1. OF Wil Myers, Tampa Bay Rays: What would a prospect watch be without the mention of the Triple-A exploits of fantasy's most-owned minor-leaguer? The reports are glowing right now. He is murdering lefties (.462), so when he starts to hit righties (.219), look out.

2. OF Oscar Taveras, St. Louis Cardinals: The 20-year-old (21 on June 19) Dominican wunderkind is hot right now, hitting his third homer Thursday night. The question is when will Carlos Beltran need a DL stint? Matt Holliday or John Jay aren't going anywhere either.

3. 3B Miguel Sano, Minnesota Twins: Speaking of upcoming birthdays, Sano turns 20 on May 11. Someone recently asked if the Florida State League homer record is in jeopardy. No way, because Sano is going to be on the move to at least Double-A, if not higher in short order.

4. SP Archie Bradley, Arizona Diamondbacks: Organizations move lower-level prospects by the month and Bradley made the jump to Double-A after blowing away the California League through five starts. The 2011 first-rounder now looks like he is going to be on watch for a call-up. Fantasy owners take note, but it might not come until he turns 21 on Aug. 10.

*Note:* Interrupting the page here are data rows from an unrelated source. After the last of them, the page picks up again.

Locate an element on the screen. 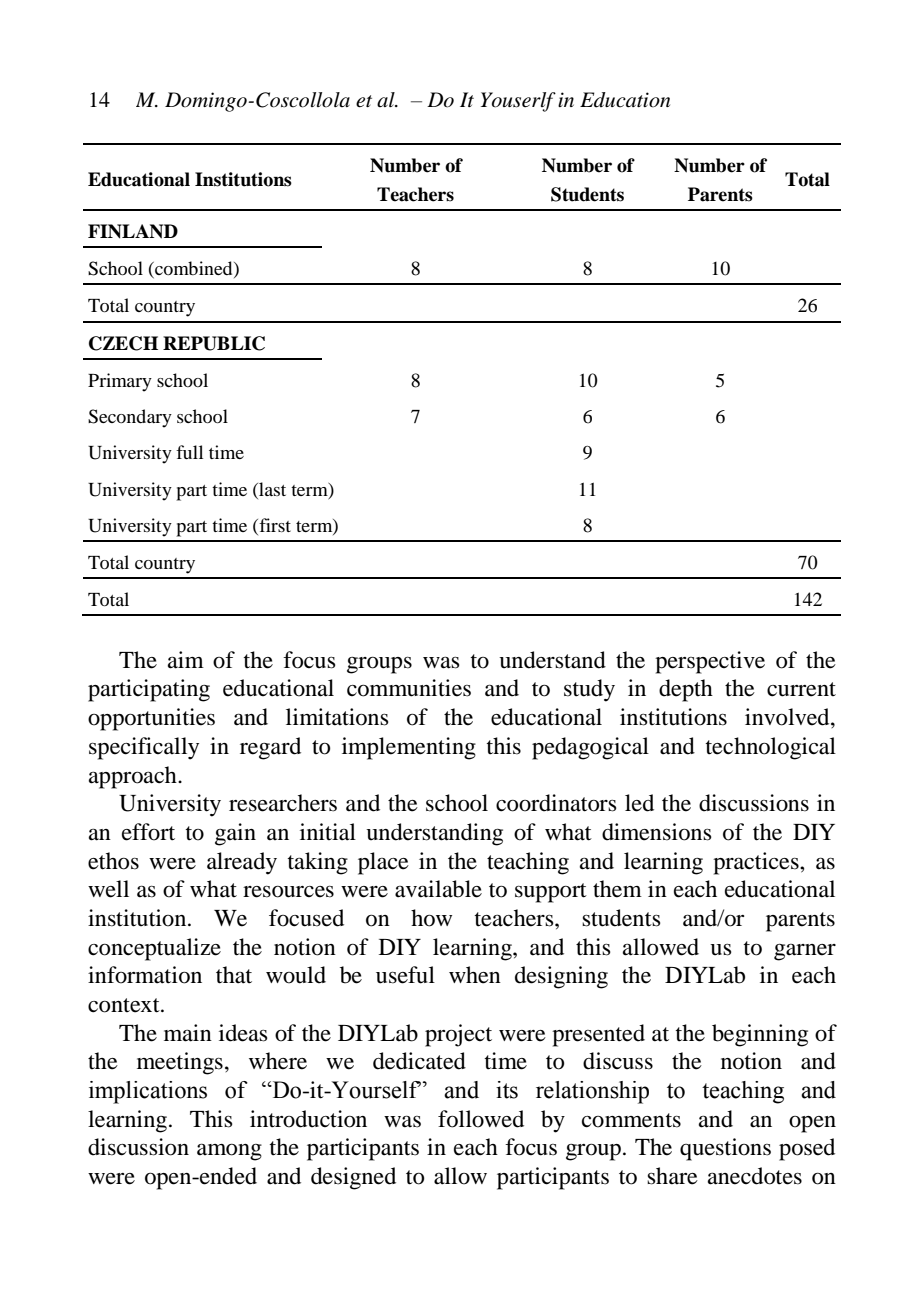 Image resolution: width=924 pixels, height=1313 pixels. communities is located at coordinates (409, 688).
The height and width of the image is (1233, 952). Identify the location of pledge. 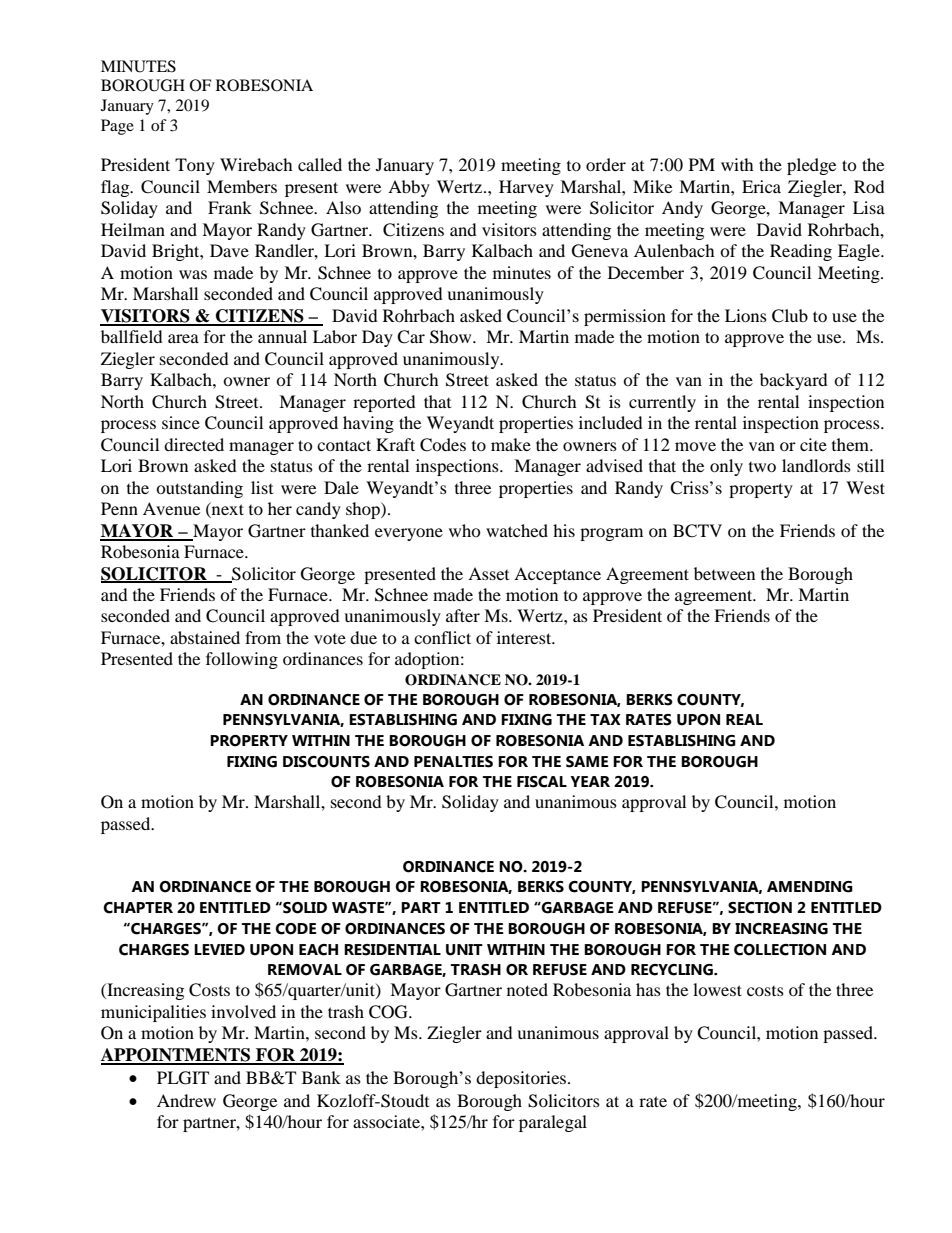
(811, 166).
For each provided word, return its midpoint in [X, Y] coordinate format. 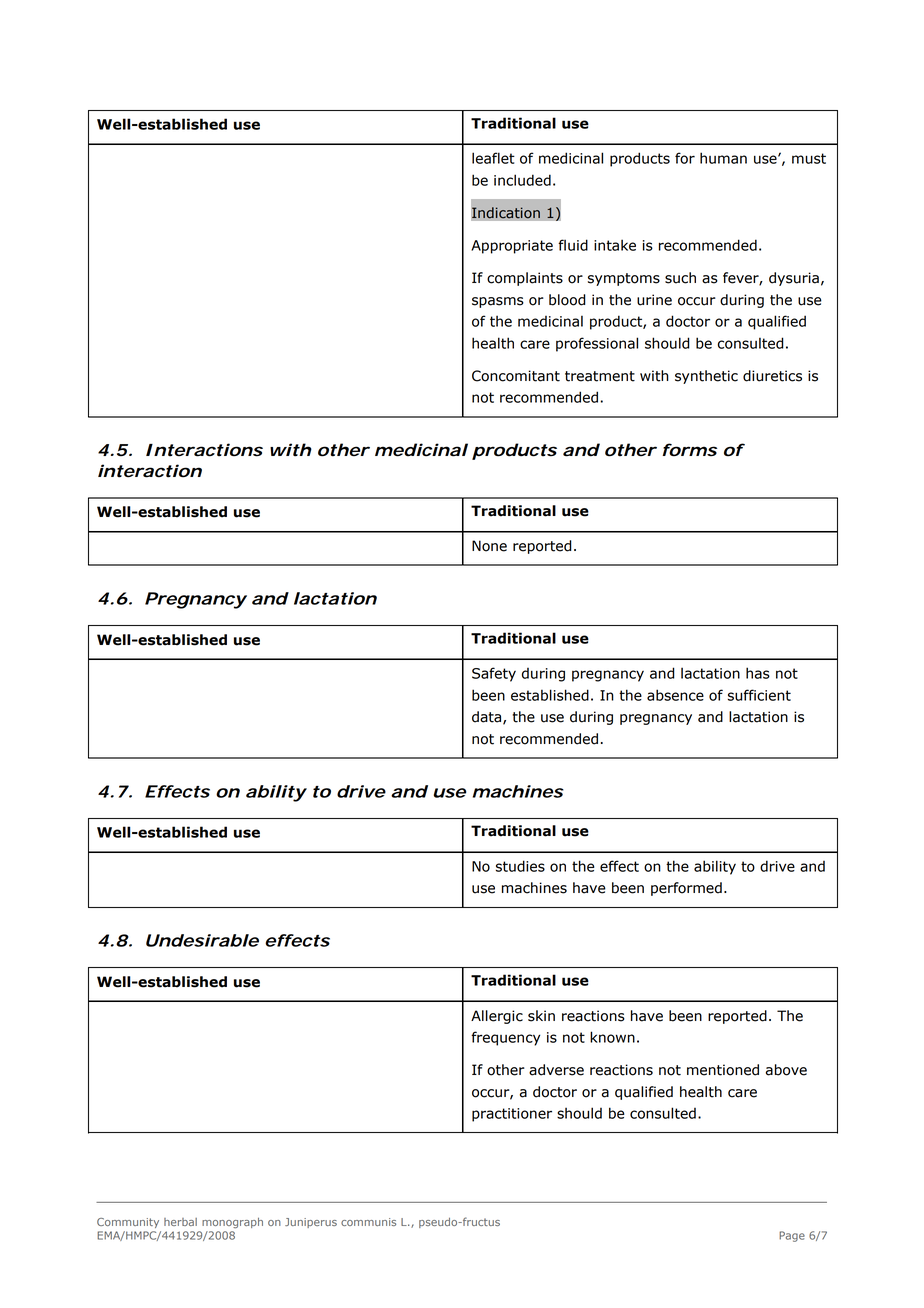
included [522, 180]
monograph [232, 1223]
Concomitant [516, 376]
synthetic [706, 377]
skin [541, 1016]
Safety [494, 674]
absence [675, 695]
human [723, 158]
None [489, 546]
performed [686, 889]
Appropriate [512, 247]
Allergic [497, 1017]
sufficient [759, 695]
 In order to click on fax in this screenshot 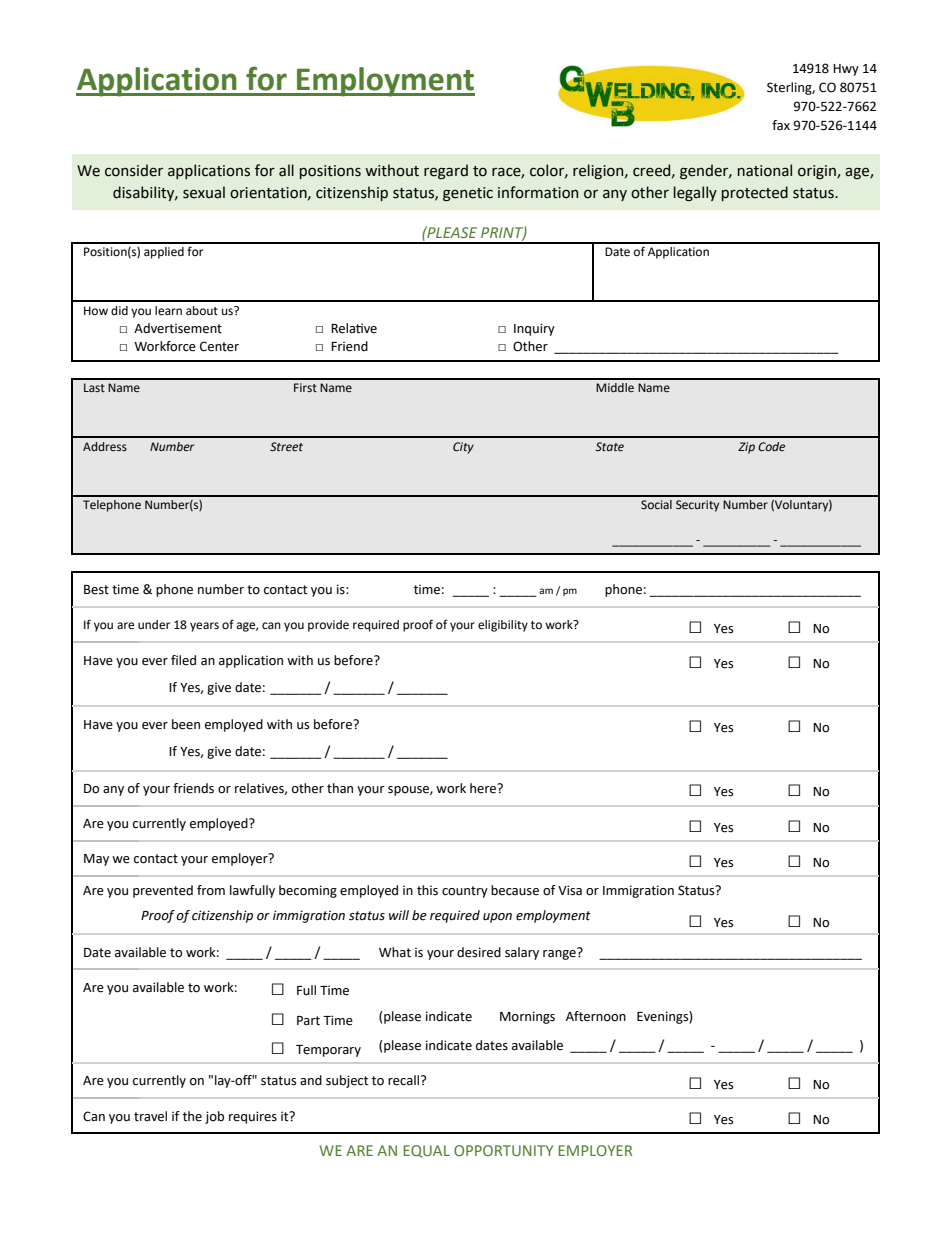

5. SP Zack Wheeler, New York Mets: Here is the obligatory mention of the most-owned, minor-league pitcher. Wheeler's slow start in the Triple-A Pacific Coast League might have a cause now. He was struggling gripping the baseball in the dry desert climate -- the ball was slipping out of his hand, which led to poor control. His last start: 6 2/3 innings, eight strikeouts and just one walk. If you dropped him, pick him back up, because the Mets certainly have opportunities available whenever Wheeler is ready.